*HOW TO COMPLETE THIS TASK*
State the number of lines in these records that include the word "Ελλάδα", and add nothing to it.

*DATA TO EXAMINE*
####

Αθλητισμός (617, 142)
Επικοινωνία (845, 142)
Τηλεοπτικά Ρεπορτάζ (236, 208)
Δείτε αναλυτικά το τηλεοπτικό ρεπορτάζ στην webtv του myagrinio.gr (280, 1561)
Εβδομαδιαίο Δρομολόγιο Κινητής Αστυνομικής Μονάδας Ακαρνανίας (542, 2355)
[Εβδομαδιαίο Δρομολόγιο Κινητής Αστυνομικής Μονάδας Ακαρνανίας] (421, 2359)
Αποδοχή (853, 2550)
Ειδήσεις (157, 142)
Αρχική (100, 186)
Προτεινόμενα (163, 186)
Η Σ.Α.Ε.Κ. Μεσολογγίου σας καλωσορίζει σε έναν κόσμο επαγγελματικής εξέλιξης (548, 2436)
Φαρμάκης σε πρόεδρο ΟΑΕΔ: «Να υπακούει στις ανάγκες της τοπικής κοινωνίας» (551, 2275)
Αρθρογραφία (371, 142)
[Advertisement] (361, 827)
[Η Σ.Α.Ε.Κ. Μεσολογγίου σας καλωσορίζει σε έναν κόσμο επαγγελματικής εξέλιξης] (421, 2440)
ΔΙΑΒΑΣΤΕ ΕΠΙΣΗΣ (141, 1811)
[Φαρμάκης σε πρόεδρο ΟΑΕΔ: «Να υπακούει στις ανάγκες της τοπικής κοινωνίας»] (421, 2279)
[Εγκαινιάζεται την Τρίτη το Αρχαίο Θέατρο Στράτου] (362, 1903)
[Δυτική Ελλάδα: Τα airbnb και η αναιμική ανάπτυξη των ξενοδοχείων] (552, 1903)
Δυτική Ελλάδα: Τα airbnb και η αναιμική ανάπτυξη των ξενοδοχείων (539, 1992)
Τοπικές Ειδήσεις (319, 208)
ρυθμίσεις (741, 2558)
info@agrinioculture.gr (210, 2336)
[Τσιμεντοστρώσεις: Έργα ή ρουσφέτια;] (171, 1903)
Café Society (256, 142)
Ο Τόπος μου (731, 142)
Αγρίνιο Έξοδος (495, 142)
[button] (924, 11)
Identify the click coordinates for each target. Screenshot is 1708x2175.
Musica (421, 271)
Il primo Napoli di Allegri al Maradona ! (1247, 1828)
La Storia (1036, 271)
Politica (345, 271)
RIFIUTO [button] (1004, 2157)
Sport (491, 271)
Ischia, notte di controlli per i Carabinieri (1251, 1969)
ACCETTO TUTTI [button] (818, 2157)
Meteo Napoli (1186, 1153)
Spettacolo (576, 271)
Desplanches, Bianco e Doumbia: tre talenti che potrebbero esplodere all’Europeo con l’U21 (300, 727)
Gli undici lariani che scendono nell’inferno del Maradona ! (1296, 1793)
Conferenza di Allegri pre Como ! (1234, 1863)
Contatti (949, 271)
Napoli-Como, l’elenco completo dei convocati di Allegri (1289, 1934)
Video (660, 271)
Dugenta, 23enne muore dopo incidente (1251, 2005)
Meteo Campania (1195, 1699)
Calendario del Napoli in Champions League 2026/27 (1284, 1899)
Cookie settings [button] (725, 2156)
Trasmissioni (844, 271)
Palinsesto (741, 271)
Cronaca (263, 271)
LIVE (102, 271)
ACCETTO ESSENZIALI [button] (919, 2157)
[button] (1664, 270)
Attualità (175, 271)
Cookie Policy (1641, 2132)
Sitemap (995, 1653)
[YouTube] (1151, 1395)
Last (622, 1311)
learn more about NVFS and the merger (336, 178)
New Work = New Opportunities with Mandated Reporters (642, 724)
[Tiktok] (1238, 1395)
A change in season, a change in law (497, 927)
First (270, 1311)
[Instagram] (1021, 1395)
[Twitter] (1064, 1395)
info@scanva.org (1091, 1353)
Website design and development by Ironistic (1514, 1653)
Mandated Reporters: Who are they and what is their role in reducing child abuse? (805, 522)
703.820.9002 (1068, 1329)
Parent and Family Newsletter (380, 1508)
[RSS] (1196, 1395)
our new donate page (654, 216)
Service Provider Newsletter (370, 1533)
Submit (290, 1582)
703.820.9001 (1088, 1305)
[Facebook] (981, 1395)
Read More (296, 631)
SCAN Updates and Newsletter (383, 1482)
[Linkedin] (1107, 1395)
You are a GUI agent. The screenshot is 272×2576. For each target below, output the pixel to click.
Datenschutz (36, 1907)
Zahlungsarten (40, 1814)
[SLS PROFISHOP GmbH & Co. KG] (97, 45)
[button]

####

*ANSWER BELOW*
2